## Data for processing
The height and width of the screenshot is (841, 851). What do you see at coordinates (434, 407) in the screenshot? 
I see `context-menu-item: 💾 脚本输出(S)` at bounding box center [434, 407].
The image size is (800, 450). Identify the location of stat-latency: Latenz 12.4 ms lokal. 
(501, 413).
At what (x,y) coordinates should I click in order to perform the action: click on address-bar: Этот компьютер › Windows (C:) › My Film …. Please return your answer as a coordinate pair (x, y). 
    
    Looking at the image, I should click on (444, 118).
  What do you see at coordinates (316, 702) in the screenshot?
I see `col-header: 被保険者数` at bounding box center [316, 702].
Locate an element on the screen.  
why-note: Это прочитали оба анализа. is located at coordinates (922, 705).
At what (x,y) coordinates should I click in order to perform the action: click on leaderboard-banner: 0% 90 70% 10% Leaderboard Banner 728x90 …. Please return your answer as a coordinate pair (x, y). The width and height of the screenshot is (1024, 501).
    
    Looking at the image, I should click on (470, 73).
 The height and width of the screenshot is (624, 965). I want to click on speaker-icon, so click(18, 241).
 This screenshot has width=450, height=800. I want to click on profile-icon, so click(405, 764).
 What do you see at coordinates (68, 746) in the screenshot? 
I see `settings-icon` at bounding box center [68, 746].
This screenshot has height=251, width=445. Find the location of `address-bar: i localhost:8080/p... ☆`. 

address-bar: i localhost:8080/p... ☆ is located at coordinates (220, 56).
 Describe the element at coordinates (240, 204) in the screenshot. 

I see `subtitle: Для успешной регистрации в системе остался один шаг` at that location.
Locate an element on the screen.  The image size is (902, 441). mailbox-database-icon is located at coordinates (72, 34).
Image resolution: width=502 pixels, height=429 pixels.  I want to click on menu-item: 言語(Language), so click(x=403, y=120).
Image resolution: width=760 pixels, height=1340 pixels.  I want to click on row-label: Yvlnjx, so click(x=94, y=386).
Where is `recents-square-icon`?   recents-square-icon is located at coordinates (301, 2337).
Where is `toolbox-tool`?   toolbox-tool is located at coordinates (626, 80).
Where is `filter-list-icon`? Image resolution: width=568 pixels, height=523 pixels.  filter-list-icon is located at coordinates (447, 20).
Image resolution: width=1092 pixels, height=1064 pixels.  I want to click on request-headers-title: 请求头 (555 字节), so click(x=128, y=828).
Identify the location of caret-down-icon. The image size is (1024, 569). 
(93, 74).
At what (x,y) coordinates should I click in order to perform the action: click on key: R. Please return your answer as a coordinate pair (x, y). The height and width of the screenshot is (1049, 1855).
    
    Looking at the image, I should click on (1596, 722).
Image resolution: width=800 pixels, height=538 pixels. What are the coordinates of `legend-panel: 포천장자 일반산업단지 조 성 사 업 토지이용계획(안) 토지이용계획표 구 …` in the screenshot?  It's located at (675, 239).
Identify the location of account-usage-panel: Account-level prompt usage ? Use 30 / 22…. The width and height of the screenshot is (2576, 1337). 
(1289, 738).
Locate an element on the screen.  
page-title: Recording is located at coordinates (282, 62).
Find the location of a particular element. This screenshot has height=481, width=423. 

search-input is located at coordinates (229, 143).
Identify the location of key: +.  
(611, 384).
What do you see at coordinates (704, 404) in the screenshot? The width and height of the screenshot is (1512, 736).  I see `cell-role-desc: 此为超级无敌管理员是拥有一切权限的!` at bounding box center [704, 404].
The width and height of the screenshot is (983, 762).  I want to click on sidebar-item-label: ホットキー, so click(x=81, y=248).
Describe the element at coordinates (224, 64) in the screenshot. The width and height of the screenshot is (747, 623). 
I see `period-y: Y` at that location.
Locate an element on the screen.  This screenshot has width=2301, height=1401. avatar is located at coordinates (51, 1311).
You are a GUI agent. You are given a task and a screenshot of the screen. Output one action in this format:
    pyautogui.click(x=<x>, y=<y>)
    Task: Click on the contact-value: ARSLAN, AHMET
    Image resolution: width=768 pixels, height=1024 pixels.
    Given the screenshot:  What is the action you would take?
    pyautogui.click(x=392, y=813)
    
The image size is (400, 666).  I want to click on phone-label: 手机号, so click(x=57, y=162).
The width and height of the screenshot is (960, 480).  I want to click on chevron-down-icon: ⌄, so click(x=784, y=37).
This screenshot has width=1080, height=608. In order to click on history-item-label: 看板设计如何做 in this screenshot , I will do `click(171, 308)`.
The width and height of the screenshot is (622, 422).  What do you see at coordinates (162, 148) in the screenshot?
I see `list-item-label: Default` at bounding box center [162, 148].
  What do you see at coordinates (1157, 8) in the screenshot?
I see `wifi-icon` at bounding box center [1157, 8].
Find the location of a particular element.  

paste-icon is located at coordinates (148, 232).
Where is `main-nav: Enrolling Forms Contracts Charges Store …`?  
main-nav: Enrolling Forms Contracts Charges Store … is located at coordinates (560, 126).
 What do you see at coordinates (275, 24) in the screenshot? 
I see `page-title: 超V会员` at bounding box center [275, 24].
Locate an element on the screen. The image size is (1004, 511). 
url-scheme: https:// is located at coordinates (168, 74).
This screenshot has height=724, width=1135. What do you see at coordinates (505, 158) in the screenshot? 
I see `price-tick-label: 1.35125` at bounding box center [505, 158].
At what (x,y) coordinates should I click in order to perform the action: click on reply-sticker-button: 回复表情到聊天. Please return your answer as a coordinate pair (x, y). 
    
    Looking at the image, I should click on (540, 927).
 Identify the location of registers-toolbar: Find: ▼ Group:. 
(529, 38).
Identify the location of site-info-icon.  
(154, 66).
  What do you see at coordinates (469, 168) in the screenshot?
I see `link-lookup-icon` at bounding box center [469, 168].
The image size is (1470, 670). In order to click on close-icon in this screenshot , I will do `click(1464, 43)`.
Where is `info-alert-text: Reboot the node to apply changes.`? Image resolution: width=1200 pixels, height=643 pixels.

## Problem to solve
Copy every one of the rows above word for word, keeping the original wording, symbols and line order.

## Solution
The height and width of the screenshot is (841, 851). What do you see at coordinates (434, 407) in the screenshot? 
I see `context-menu-item: 💾 脚本输出(S)` at bounding box center [434, 407].
The image size is (800, 450). Identify the location of stat-latency: Latenz 12.4 ms lokal. 
(501, 413).
At what (x,y) coordinates should I click in order to perform the action: click on address-bar: Этот компьютер › Windows (C:) › My Film …. Please return your answer as a coordinate pair (x, y). 
    
    Looking at the image, I should click on (444, 118).
  What do you see at coordinates (316, 702) in the screenshot?
I see `col-header: 被保険者数` at bounding box center [316, 702].
Locate an element on the screen.  
why-note: Это прочитали оба анализа. is located at coordinates (922, 705).
At what (x,y) coordinates should I click in order to perform the action: click on leaderboard-banner: 0% 90 70% 10% Leaderboard Banner 728x90 …. Please return your answer as a coordinate pair (x, y). The width and height of the screenshot is (1024, 501).
    
    Looking at the image, I should click on (470, 73).
 The height and width of the screenshot is (624, 965). I want to click on speaker-icon, so click(18, 241).
 This screenshot has width=450, height=800. I want to click on profile-icon, so click(405, 764).
 What do you see at coordinates (68, 746) in the screenshot? 
I see `settings-icon` at bounding box center [68, 746].
This screenshot has height=251, width=445. Find the location of `address-bar: i localhost:8080/p... ☆`. 

address-bar: i localhost:8080/p... ☆ is located at coordinates (220, 56).
 Describe the element at coordinates (240, 204) in the screenshot. 

I see `subtitle: Для успешной регистрации в системе остался один шаг` at that location.
Locate an element on the screen.  The image size is (902, 441). mailbox-database-icon is located at coordinates (72, 34).
Image resolution: width=502 pixels, height=429 pixels.  I want to click on menu-item: 言語(Language), so click(x=403, y=120).
Image resolution: width=760 pixels, height=1340 pixels.  I want to click on row-label: Yvlnjx, so click(x=94, y=386).
Where is `recents-square-icon`?   recents-square-icon is located at coordinates (301, 2337).
Where is `toolbox-tool`?   toolbox-tool is located at coordinates (626, 80).
Where is `filter-list-icon`? Image resolution: width=568 pixels, height=523 pixels.  filter-list-icon is located at coordinates (447, 20).
Image resolution: width=1092 pixels, height=1064 pixels.  I want to click on request-headers-title: 请求头 (555 字节), so click(x=128, y=828).
Identify the location of caret-down-icon. The image size is (1024, 569). 
(93, 74).
At what (x,y) coordinates should I click in order to perform the action: click on key: R. Please return your answer as a coordinate pair (x, y). The height and width of the screenshot is (1049, 1855).
    
    Looking at the image, I should click on (1596, 722).
Image resolution: width=800 pixels, height=538 pixels. What are the coordinates of `legend-panel: 포천장자 일반산업단지 조 성 사 업 토지이용계획(안) 토지이용계획표 구 …` in the screenshot?  It's located at (675, 239).
Identify the location of account-usage-panel: Account-level prompt usage ? Use 30 / 22…. The width and height of the screenshot is (2576, 1337). 
(1289, 738).
Locate an element on the screen.  
page-title: Recording is located at coordinates (282, 62).
Find the location of a particular element. This screenshot has height=481, width=423. 

search-input is located at coordinates (229, 143).
Identify the location of key: +.  
(611, 384).
What do you see at coordinates (704, 404) in the screenshot? The width and height of the screenshot is (1512, 736).  I see `cell-role-desc: 此为超级无敌管理员是拥有一切权限的!` at bounding box center [704, 404].
The width and height of the screenshot is (983, 762).  I want to click on sidebar-item-label: ホットキー, so click(x=81, y=248).
Describe the element at coordinates (224, 64) in the screenshot. The width and height of the screenshot is (747, 623). 
I see `period-y: Y` at that location.
Locate an element on the screen.  This screenshot has width=2301, height=1401. avatar is located at coordinates (51, 1311).
You are a GUI agent. You are given a task and a screenshot of the screen. Output one action in this format:
    pyautogui.click(x=<x>, y=<y>)
    Task: Click on the contact-value: ARSLAN, AHMET
    Image resolution: width=768 pixels, height=1024 pixels.
    Given the screenshot:  What is the action you would take?
    pyautogui.click(x=392, y=813)
    
The image size is (400, 666).  I want to click on phone-label: 手机号, so click(x=57, y=162).
The width and height of the screenshot is (960, 480).  I want to click on chevron-down-icon: ⌄, so click(x=784, y=37).
This screenshot has width=1080, height=608. In order to click on history-item-label: 看板设计如何做 in this screenshot , I will do `click(171, 308)`.
The width and height of the screenshot is (622, 422).  What do you see at coordinates (162, 148) in the screenshot?
I see `list-item-label: Default` at bounding box center [162, 148].
  What do you see at coordinates (1157, 8) in the screenshot?
I see `wifi-icon` at bounding box center [1157, 8].
Find the location of a particular element.  

paste-icon is located at coordinates (148, 232).
Where is `main-nav: Enrolling Forms Contracts Charges Store …`?  
main-nav: Enrolling Forms Contracts Charges Store … is located at coordinates (560, 126).
 What do you see at coordinates (275, 24) in the screenshot? 
I see `page-title: 超V会员` at bounding box center [275, 24].
Locate an element on the screen. The image size is (1004, 511). 
url-scheme: https:// is located at coordinates (168, 74).
This screenshot has height=724, width=1135. What do you see at coordinates (505, 158) in the screenshot? 
I see `price-tick-label: 1.35125` at bounding box center [505, 158].
At what (x,y) coordinates should I click in order to perform the action: click on reply-sticker-button: 回复表情到聊天. Please return your answer as a coordinate pair (x, y). 
    
    Looking at the image, I should click on (540, 927).
 Identify the location of registers-toolbar: Find: ▼ Group:. 
(529, 38).
Identify the location of site-info-icon.  
(154, 66).
  What do you see at coordinates (469, 168) in the screenshot?
I see `link-lookup-icon` at bounding box center [469, 168].
The image size is (1470, 670). In order to click on close-icon in this screenshot , I will do `click(1464, 43)`.
Where is `info-alert-text: Reboot the node to apply changes.`? Image resolution: width=1200 pixels, height=643 pixels.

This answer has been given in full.